Data listing Block Start
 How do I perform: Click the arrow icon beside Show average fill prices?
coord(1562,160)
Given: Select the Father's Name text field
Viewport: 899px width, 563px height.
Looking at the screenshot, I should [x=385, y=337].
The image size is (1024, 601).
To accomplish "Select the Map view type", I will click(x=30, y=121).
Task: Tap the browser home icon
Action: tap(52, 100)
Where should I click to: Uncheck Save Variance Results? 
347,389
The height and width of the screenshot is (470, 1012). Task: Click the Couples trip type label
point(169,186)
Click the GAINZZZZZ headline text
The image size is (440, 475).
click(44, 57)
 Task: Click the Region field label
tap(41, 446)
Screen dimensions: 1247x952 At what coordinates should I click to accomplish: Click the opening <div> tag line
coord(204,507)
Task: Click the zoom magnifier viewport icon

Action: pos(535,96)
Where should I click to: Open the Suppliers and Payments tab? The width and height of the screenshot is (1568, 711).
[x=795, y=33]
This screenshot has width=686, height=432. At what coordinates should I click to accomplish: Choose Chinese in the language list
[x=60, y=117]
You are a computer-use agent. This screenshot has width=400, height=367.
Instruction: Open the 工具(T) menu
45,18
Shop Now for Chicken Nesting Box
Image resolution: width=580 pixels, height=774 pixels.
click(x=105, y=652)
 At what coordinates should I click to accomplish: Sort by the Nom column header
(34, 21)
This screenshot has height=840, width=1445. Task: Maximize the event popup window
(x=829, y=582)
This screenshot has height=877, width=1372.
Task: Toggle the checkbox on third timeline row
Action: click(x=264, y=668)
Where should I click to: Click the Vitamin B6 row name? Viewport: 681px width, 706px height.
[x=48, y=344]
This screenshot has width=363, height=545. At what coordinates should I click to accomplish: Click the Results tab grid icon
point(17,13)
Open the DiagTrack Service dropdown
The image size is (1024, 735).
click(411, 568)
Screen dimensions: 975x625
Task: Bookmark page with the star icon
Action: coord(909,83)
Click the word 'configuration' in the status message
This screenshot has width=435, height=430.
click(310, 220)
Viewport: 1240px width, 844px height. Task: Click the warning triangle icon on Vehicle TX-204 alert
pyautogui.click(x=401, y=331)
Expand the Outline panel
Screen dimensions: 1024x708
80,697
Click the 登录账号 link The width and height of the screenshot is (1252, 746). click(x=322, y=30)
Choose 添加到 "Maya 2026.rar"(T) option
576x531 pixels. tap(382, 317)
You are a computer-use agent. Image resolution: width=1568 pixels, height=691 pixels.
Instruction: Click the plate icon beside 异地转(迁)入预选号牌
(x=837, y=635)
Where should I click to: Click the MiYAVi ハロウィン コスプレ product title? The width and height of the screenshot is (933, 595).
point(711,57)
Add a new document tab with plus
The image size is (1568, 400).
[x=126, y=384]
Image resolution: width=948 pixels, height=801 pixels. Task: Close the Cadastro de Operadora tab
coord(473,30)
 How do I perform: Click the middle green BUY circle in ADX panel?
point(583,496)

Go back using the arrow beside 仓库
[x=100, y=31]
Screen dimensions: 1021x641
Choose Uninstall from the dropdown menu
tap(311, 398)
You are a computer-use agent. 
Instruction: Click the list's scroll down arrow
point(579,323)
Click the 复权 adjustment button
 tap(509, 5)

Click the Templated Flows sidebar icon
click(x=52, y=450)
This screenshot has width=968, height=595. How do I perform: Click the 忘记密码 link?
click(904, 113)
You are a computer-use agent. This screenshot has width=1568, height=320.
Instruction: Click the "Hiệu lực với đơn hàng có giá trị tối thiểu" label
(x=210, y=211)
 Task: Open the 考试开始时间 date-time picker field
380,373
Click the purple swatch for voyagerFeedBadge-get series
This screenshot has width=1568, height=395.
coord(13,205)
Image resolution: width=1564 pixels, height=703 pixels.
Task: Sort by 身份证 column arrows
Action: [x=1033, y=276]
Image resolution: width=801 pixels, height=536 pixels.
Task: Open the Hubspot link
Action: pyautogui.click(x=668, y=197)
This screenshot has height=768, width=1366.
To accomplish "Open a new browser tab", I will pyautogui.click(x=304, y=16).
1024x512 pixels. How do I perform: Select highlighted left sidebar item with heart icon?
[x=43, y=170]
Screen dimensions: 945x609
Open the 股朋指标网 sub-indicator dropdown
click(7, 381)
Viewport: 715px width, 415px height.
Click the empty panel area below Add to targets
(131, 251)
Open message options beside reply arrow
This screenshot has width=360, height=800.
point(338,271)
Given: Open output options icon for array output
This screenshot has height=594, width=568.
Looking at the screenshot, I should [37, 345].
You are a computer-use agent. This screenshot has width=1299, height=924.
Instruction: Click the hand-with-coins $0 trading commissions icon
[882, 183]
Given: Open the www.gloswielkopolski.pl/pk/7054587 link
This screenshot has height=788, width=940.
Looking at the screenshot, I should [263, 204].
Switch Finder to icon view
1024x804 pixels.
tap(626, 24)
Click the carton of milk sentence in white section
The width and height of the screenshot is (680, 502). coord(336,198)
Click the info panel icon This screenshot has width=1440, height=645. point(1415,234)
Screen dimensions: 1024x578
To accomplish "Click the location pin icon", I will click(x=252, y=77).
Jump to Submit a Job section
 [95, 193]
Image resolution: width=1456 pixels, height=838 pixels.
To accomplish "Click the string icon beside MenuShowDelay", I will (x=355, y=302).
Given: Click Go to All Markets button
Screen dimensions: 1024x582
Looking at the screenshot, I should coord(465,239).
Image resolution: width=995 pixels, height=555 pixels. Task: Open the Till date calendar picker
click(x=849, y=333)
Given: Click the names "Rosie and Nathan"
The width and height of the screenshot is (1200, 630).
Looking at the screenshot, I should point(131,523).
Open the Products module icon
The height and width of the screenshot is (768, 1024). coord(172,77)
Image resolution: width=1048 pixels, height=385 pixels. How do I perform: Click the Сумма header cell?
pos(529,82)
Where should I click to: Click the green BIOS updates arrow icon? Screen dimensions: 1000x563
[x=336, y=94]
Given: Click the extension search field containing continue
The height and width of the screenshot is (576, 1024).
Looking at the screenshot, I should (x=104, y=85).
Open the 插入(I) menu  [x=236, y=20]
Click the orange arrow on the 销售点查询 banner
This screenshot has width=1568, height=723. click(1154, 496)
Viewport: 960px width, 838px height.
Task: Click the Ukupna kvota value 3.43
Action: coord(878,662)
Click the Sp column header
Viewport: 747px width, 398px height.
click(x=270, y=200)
Data listing Block End
| Task goal |
Copy out every line of the data that includes the word "options".

| Response to this task |
Open message options beside reply arrow
Given: Open output options icon for array output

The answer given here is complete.